I will have another picture to collect, so I am pleased about that. Then we have the 3d scan to look forward too. I really want to ask at this scan on Thursday if he is still a boy, but I don't know if I will or not. I'll just see what the sonographer is like on the day, because some are friendly and others aren't.

Here is a pic of my 27 week bump I just thought I would share. I have a few baby related things coming up such as 2 scans and a glucose test. I am not looking forward to that but it has to be done.
Also Eva turned 2 on Saturday so she is getting a big girl and also a handful, so it's gonna be fun when baby arrives.

Tuesday, 15 February 2011

All his things

Today my little boy's stand came for the moses basket, so I decided to take a picture. He will be using Eva's moses basket which is pink. I guess since he won't know what colours are a pink basket won't matter. I now wonder why I didn't buy a cream basket. I just always thought I would have 2 girls.
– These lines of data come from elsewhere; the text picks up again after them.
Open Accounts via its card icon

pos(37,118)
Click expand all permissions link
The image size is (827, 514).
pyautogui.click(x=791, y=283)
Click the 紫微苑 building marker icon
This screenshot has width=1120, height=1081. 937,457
We have more stuff, such as a play ring a jumperoo but they are in Eva's room. He will also be gaining a full box of toys, handed down from his big sister. We are using the cream bouncy chair again, but I bought him a blue one from the Asda baby event.

He'll have his own pram too, which I might add has been set up in the kitchen for ages. Just before he is born we will be getting a double buggy. I just can't believe how prepared we have been. Soon I will be missing one thing. A baby.

Sunday, 13 February 2011

The scans

So this time round I have had 3 scans. That's one less I had with Eva. I love my scan pictures because it's just something so special to treasure forever.
This was my first scan at 11 weeks. It was such a big relief to finally see for ourselves that all was fine inside.
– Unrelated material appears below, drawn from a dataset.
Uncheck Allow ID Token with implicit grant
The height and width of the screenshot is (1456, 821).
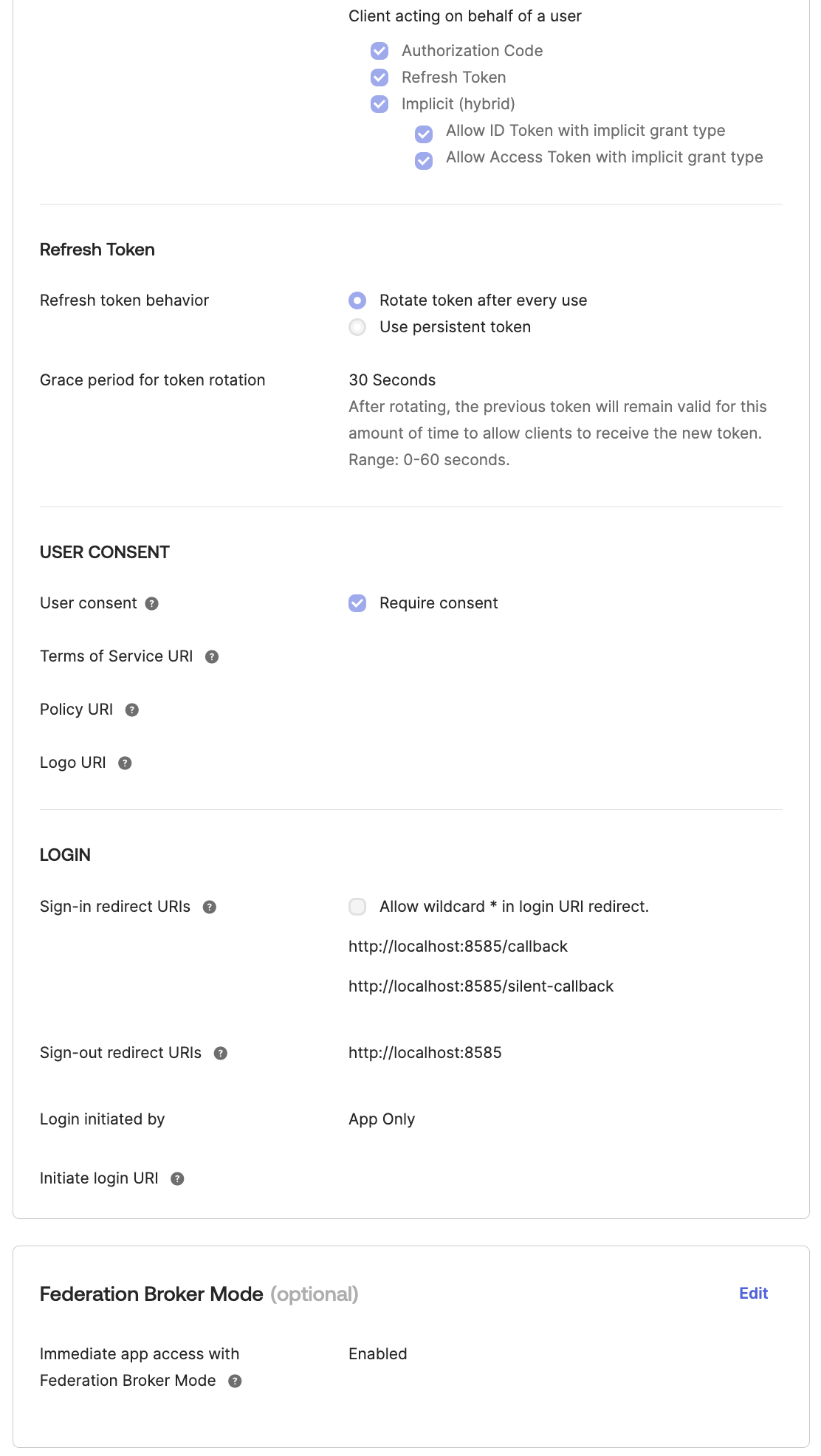point(423,134)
I then had an unplanned scan. I went to A&E when I had just turned 17 weeks due some pains I was having in my tummy. I was so upset and worried something was wrong, so I was given a scan which I had a few day's later.
I didn't expect to get a picture that day, and infact we turned up with no change. The lady that did the scan just said we could have this one because it was just too good to miss. She was right because I am so glad we have this picture. I have one of Eva's scan's framed, and you would just think it was the same picture.

Then in January I had my 20 weeks scan. The scan was disapointing as the lady didn't speak much. So I didn't enjoy it at all because I honestly thought something was wrong. At the end she told us all was ok, and we came away with 2 pictures.




So now all I have to wait for is my 3D bonding scan. I really can't wait. We will have a dvd to watch and we will have an idea of what he looks like.

26 weeks and 2 days

I know it is late to start blogging about my pregnancy, but then again better late than never.
I realised today that I am only 2 weeks away from having my 3D/4D scan. I am really excited about that. I hope baby is still a boy and a mistake wasn't made. I mean that wouldn't make a difference in my eyes because she would be loved always, but she would have a lot of boy's clothes to wear and no name.

So far things are going well. I have a very active second baby, more active than Eva was. I am very close to being fully prepared for his arrival. He now has a carseat, moses basket, clothes, bouncy chair, jumperoo, play gym and lot's more. Thank goodness for having the experience of having Eva, at least I know what to buy and what not to buy.
My hospital bag is almost packed too, so I am very prepared.